For the incorrect options, common distractors might be: adrenal tumors (which cause Cushing's syndrome but not disease), ectopic ACTH production (like from small cell lung cancer), or exogenous steroid use. Another wrong option could be that the adrenal glands are atrophied, which would be the case in exogenous Cushing's due to long-term steroid use, not in Cushing's disease. Also, maybe an option stating that it's caused by a pheochromocytoma, which is a different condition.

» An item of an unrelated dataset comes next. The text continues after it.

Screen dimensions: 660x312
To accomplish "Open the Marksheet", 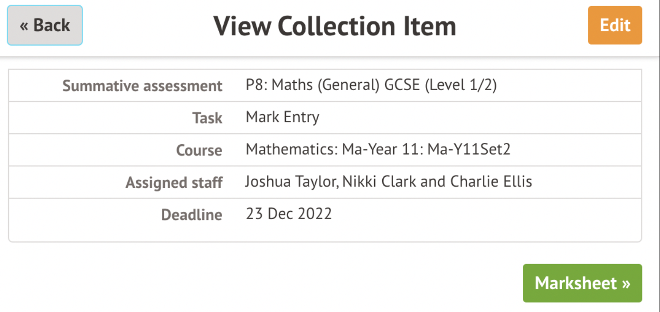I will pos(582,283).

Clinical pearls: Remember that Cushing's disease is ACTH-dependent, so the source is the pituitary. The classic clinical features include central obesity, moon face, buffalo hump, and purple striae. Diagnosis involves measuring cortisol levels, dexamethasone suppression tests, and imaging. The key differentiator from other causes is the source of ACTH. The high-yield fact here is that Cushing's disease specifically refers to pituitary-dependent cases, which is a common exam point.
**Core Concept**
Cushing’s disease is a *pituitary-dependent form of Cushing’s syndrome* caused by a **corticotroph adenoma** secreting excess **ACTH**, leading to bilateral adrenal hyperplasia and hypercortisolism. It differs from other causes of Cushing’s syndrome (e.g., adrenal tumors, ectopic ACTH, or exogenous steroids).
**Why the Correct Answer is Right**
The correct statement likely identifies the **pituitary adenoma** as the primary cause. ACTH from the adenoma stimulates both adrenal glands to overproduce cortisol, resulting in **bilateral adrenal hyperplasia** (not atrophy). Key diagnostic features include **failure of dexamethasone suppression** and **elevated ACTH levels**. Surgical removal of the pituitary tumor (transsphenoidal resection) is the first-line treatment.
**Why Each Wrong Option is Incorrect**
**Option A:** *“Adrenal atrophy is typical”* — Incorrect. Adrenal glands are **hyperplastic** due to chronic ACTH stimulation, not atrophic. Atrophy occurs in exogenous Cushing’s (e.g., from steroid use).